Exercise
Filter the listing below for "heading" and report every line that has it.

- - - -

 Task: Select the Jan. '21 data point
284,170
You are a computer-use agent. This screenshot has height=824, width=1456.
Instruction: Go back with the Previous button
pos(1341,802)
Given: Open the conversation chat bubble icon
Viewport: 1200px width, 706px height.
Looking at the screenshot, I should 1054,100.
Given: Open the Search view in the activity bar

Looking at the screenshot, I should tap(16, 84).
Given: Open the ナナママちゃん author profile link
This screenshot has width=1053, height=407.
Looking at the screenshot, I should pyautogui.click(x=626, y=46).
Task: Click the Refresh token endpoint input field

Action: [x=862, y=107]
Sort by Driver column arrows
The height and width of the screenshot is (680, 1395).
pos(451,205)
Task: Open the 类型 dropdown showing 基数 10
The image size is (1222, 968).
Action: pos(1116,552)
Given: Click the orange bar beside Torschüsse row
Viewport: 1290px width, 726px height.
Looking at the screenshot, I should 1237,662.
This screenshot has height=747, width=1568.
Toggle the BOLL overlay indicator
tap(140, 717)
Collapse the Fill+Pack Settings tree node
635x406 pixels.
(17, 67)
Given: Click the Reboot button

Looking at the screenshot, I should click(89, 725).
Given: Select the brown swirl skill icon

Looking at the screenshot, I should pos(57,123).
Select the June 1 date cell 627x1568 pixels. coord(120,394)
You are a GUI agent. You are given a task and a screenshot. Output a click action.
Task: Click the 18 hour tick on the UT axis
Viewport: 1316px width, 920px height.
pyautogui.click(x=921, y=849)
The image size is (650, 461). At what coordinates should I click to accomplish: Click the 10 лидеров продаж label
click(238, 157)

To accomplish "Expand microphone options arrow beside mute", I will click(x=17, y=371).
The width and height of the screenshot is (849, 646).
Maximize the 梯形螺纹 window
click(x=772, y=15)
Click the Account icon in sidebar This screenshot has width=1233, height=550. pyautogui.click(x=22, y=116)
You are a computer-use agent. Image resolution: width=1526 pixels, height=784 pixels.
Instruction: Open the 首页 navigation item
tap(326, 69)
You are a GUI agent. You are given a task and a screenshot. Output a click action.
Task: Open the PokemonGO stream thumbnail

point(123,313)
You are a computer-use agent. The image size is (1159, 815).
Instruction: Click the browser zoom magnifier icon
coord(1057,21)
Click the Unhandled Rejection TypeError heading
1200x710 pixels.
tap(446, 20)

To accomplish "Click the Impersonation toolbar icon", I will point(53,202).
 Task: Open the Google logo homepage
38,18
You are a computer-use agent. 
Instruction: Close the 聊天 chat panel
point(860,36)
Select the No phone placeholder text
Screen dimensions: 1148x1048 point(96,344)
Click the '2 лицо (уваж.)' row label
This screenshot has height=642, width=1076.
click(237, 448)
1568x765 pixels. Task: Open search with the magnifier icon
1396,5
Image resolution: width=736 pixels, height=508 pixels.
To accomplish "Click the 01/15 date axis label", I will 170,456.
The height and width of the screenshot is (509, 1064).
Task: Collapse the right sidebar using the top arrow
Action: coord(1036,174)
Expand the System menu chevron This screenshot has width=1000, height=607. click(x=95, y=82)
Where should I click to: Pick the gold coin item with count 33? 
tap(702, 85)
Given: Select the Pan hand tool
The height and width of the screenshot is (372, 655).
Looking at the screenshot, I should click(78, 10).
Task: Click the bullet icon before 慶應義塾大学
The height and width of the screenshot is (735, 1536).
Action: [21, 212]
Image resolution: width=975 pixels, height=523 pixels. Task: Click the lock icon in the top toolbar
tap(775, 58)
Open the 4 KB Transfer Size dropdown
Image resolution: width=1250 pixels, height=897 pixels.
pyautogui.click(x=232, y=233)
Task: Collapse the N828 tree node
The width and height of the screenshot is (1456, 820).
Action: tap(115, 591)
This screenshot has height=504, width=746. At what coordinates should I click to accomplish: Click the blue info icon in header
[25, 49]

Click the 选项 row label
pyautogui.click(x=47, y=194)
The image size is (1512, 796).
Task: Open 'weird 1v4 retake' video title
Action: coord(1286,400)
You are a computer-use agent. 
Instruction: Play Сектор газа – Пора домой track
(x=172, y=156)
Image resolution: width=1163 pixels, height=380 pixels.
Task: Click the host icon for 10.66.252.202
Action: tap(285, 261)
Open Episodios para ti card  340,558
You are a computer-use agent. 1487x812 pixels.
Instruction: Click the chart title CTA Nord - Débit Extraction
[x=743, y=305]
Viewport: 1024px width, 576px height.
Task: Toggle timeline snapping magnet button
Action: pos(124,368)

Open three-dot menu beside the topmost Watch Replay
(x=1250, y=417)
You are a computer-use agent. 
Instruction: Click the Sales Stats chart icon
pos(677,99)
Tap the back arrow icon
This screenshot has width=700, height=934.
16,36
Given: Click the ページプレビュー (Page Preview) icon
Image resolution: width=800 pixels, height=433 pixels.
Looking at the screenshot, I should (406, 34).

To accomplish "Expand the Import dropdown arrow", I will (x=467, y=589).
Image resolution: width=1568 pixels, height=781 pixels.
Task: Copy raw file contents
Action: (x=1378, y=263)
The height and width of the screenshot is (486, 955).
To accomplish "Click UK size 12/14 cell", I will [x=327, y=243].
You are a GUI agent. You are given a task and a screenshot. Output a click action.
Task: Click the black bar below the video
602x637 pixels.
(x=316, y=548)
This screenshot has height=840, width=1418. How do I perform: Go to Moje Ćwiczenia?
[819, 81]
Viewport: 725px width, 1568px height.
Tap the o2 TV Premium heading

- - - -

Task output
Click the Unhandled Rejection TypeError heading
Tap the o2 TV Premium heading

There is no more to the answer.